Autism is defined by challenges with social communication together with restricted and repetitive features in behaviour and interests. However, research shows that autistic people also have a different perception of and reaction to various stimuli. In particular, many studies have shown a connection between autism and difficulties in perceiving whole units in visual movement patterns – such as when a flock of birds forms a common movement in the sky. Being able to integrate movement signals into an overall figure is important in terms of the ability to correctly perceive how objects and surfaces move in relation to the viewer.
The new study examined activity in the brains of five-month-old infants sitting on their parents' laps while viewing different types of visual information. The researchers measured both how the brain reacted to simple visual changes in light (such as a line changing direction) and more complex patterns where the ability to see whole units was put to the test. The assessment used EEG technology, which records weak electrical signals created naturally in the brain's cerebral cortex when processing information. The signals were measured using electrodes placed around the head on a specially adapted cap.
The infants who later on – at age three – exhibited many of the classic symptoms of autism had different brain activity when complex movement patterns were shown on the screen. This suggests that the brains of autistic people process visual motion differently from early infancy. Simpler visual changes, on the other hand, produced a clear and similar response in all of the children's brains.
"Seeing this difference several years before the symptoms of autism develop is something completely new, and contributes to our understanding of what early development looks like in autism. Autism has a strong hereditary component, and it is likely that the differences we see in visual perception in infancy are connected to genetic differences," explains Terje Falck-Ytter, Professor at the Department of Psychology at Uppsala University and principal of the study.
"We can only guess at the infant's subjective experience of visual motion. However, given the results and previous studies of the relationship between brain activity and experience in adults with the diagnosis, it is plausible to believe that they experience it in a different way. It is also possible that this finding is related to the perception of complex social movement, such as the interpretation of facial expressions. This is something we want to investigate in future studies."
The study is part of the larger research project EASE (Early Autism Sweden), a collaboration between Uppsala University and the Center of Neurodevelopmental Disorders at Karolinska Institutet (KIND). When the children were three years old, a standardised play observation was carried out with a psychologist, and based on this, each child received a score corresponding to symptoms of autism. The study also included a control group of over 400 infants, meaning the researchers had good knowledge of how children's brains usually react to these stimuli.
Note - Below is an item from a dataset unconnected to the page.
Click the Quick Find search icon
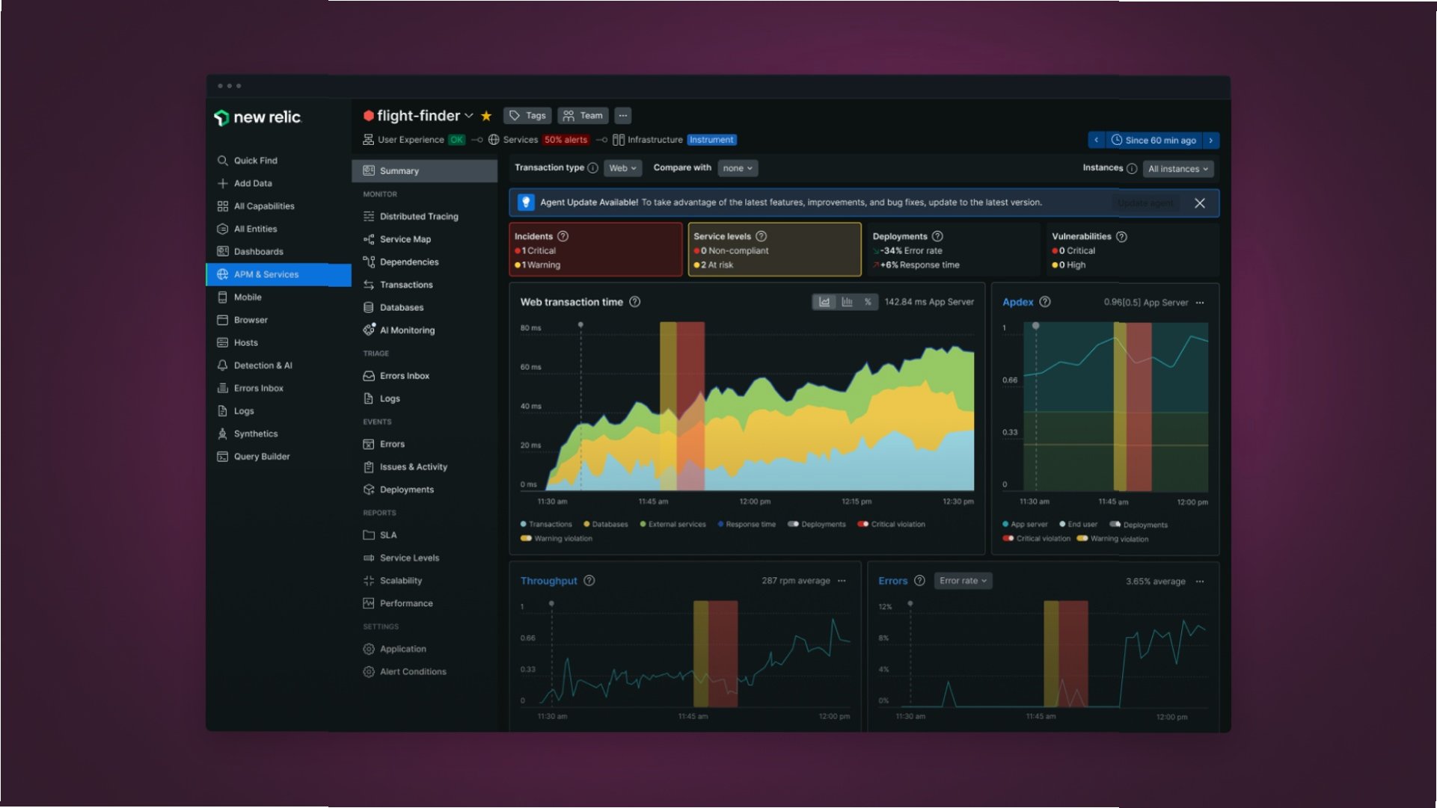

"Autism cannot currently be diagnosed with good accuracy until around 2–3 years of age, but we hope that more knowledge about early development will enable us to make these assessments earlier in the future. This would make it easier for families to get support and hopefully individualised training sooner. It could also stimulate completely new research into early interventions. The results of this study showed statistically significant differences between groups, but it is important to emphasise that the accuracy of the EEG measurement was too low to be able to predict the development of individual children. It is therefore too early to tell whether this method will have clinical value for early detection, for example," concludes Falck-Ytter.